Apparently we (genoQs) need to change the way we position this
message, as it appears
confuse the customers as to what is really available to them
functionality wise at that end. Here my thoughts:

An Octopus page is immensely powerful by itself, it includes several
program change commands, CCs, and
sequence information, etc, so in the end it can be considered
analogous to a patch on a synthesizer.
Remember that what people know to be a "step sequence", is what we
call a "track" on the Octopus/Nemo,
and a page holds 10 / 4 of those.

On synths you create multis, for more complex structures, and so can
you do on Octopus, by grouping pages
together either visually (all over the matrix, as you fancy) or
formally using the 16 page group slots available.

You also have a global state, i.e. parameters that apply to everything
in the machine, and this again is separate.

So now – saving one full machine state to flash means that every
single page, plus the global
settings are stored to flash, so you can pick up work where you left
it off the next time you
turn on the machine. Until now we chose to pack this all up into one
single operation, simply for ease of use.

Furthermore, you can use the MIDI SYSEX route to save pages externally
and load them back, as you would
with synth patches too. Or you save banks of pages (up to 16 pages at
once), of which we have 9 concurrently
in the memory, the global machine setting, or of course the full
machine state.

So in the end, my point is that functionality wise the save operation
is only different by context (sequencer as
opposed to synth) from what people know already. They may just not
realize that.
And they may also not realize that you will seldomly need to use a
majority of the available sequencing space
for just one application (i.e. session, track, jam, etc.).

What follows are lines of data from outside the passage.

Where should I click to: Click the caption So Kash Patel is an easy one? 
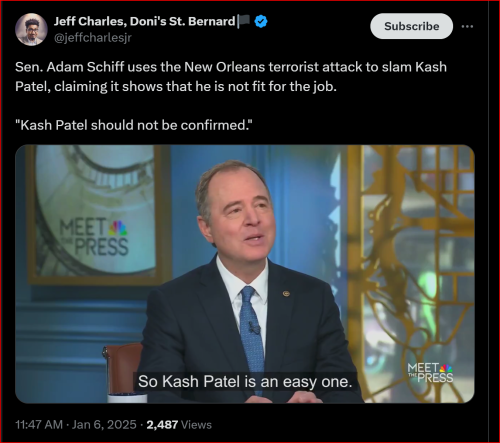pos(245,381)
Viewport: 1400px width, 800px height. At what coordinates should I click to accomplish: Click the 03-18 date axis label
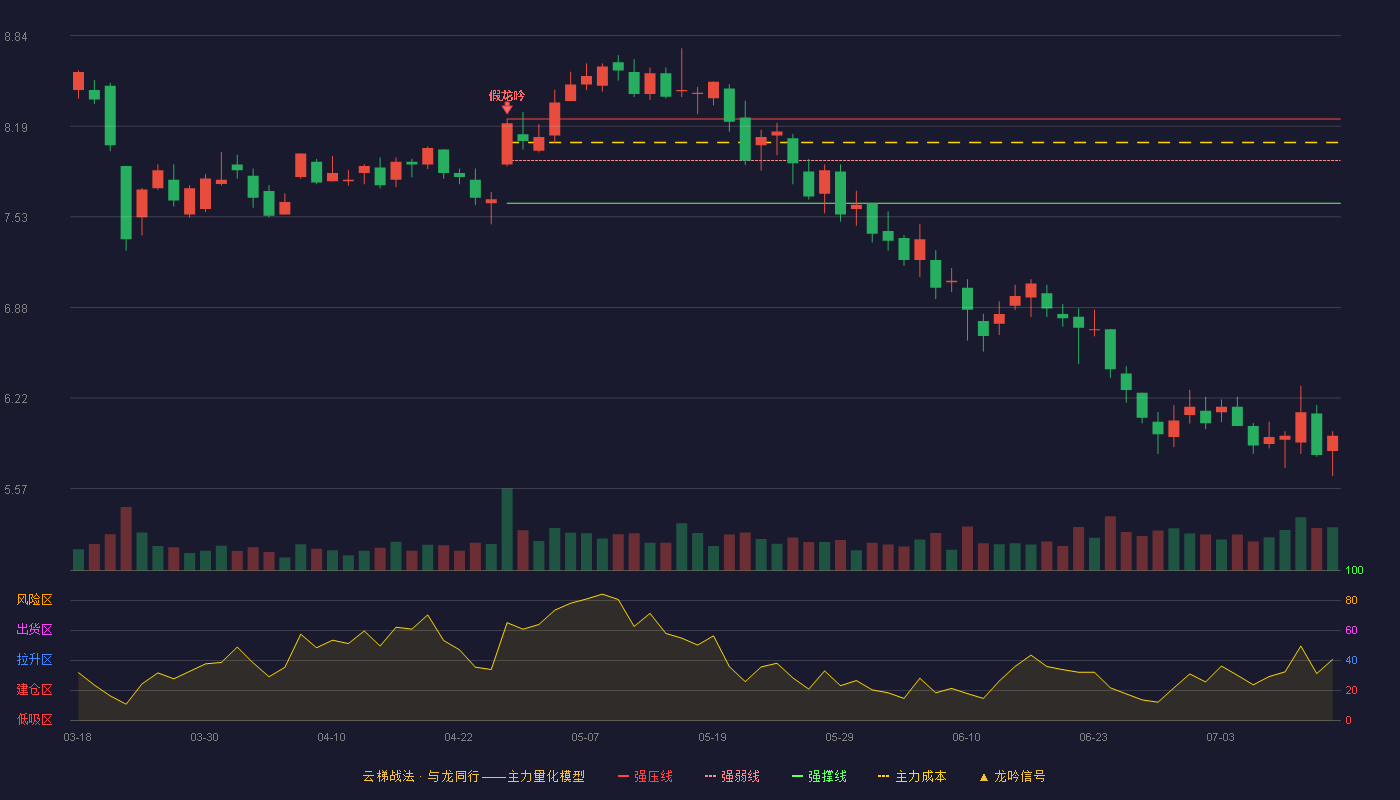[x=77, y=737]
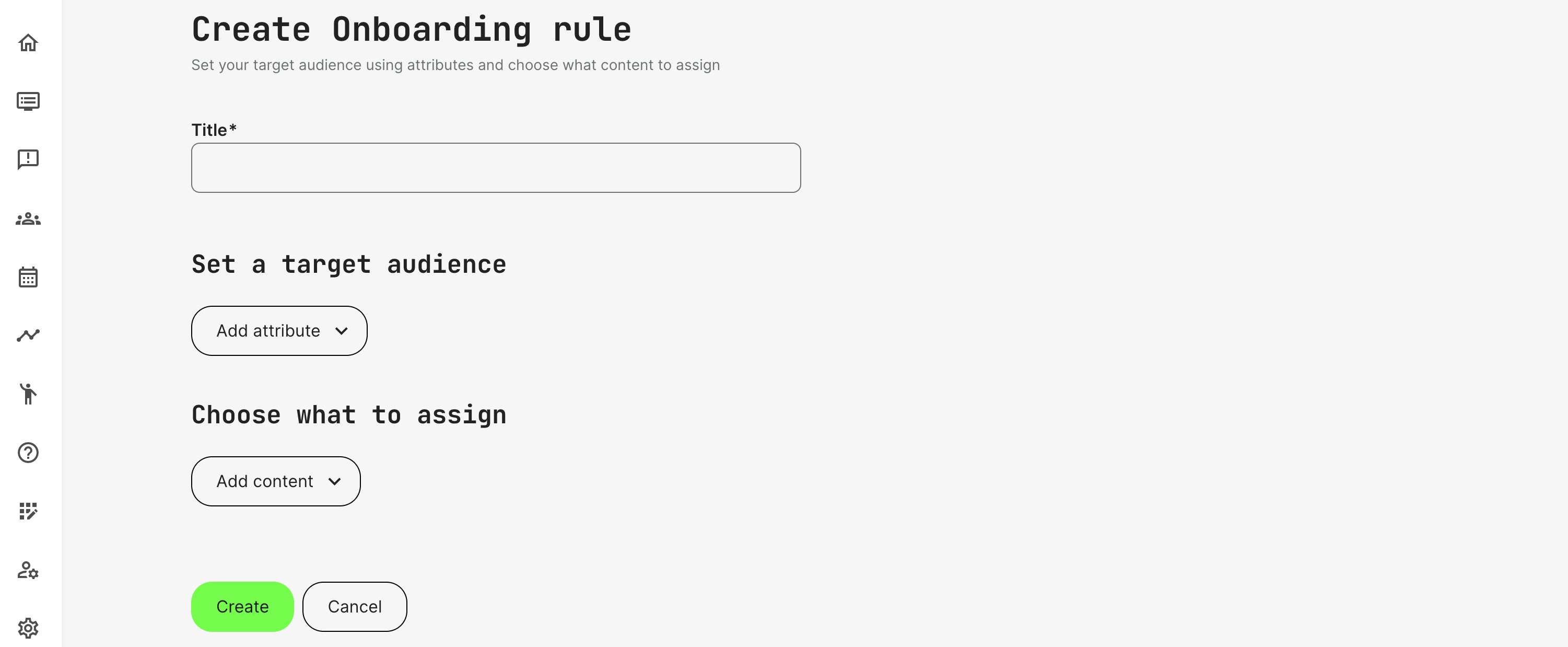Click the chevron beside Add content
The width and height of the screenshot is (1568, 647).
[x=335, y=481]
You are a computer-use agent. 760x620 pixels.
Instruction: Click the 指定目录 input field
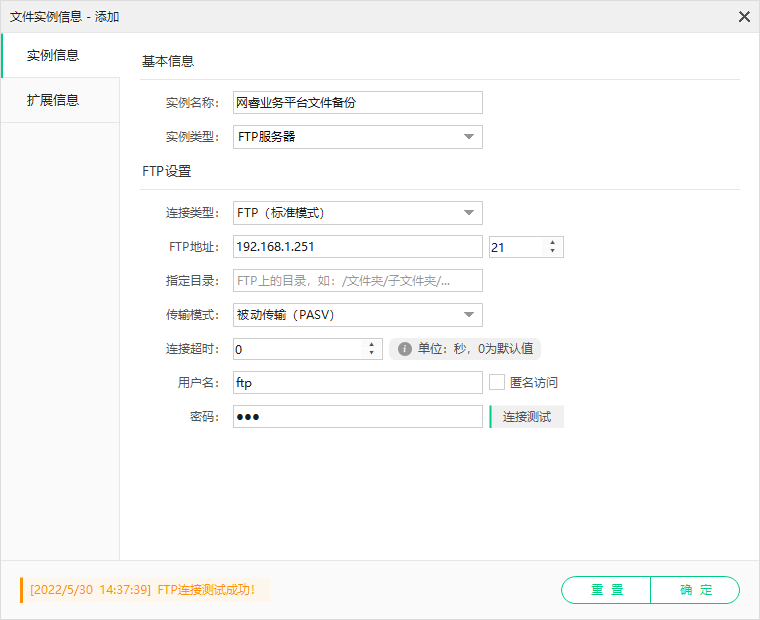[x=357, y=280]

These are just my thoughts, and please let me know if this story makes
sense to you.
If it does not, we’ll talk again. If it does, I’ll try to adjust our
own messaging along these same lines, to correct
this glitch in the image of the machine.

Cheers,

Gabriel

PS- to answer your question about saving more states in the flash –
there are technical barriers that prevent us
from doing that."

Monobass-hopefully that helps (although I didn’t completely comprehend some of what Gabriel was talking about).

P.S.-Gabriel, if you read this, I hope it was OK to reprint your e-mail; if not, you could delete the post.